Leila dissolved in a pool of misery. Through the reflected glory it bestowed on her, Howard’s position in the world may have meant even more to her than it did to him. Her sister Edie was now living in Brazil, Bertie lived in Chicago, and her relationships with Doris and Warren were unsettled at best, so she had only twenty-two-year-old Susie to lean on. But Susie was a busy, pregnant young mother, who had her hands full caring for Warren as well.

And soon, Susie would no longer be in Omaha. For two years, Warren had kept corresponding with Ben Graham. He suggested stock ideas like Greif Bros. Cooperage, a company he and his father had bought for their partnership. He traveled to New York periodically and dropped in on Graham-Newman.

“I would always try to see Mr. Graham.”

Surely it wasn’t typical for former students to hang about at Graham-Newman.

“No, well, I was persistent.”

By the time the local Republican Party slammed the door to the Senate nomination in his father’s face, Warren was already on his way to New York. “Ben wrote and said, ‘Come on back.’ His partner, Jerry Newman, explained it by saying, ‘You know, we just checked you out a little further.’ I felt I’d struck the mother lode.” Whether he would accept the position was never in question. And this time, the National Guard said yes.

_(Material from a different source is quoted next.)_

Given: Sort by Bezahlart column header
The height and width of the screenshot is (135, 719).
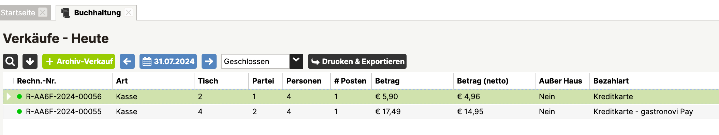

Warren was so excited about being hired that he arrived in New York on August 1, 1954, and showed up at his new job at Graham-Newman on August 2, a month before his official starting date. There, he discovered that a week earlier, tragedy had struck Ben Graham. Four weeks shy of his own twenty-fourth birthday, Warren wrote his father: “Ben Graham’s son Newton (26) who was in the Army in France committed suicide last week. He had always been a little unbalanced. However Graham didn’t know it had been a suicide til he read it in the New York Times on an Army release, which of course is really tough.”18 When he went to France to collect his son’s remains, Ben met Newton’s girlfriend, Marie Louise Amingues, known as Malou, who was several years older than Newton. He returned a few weeks later but was never quite the same afterward. He also began to correspond with Malou and made periodic visits back to France. But in those days Warren knew nothing of his idol’s personal life.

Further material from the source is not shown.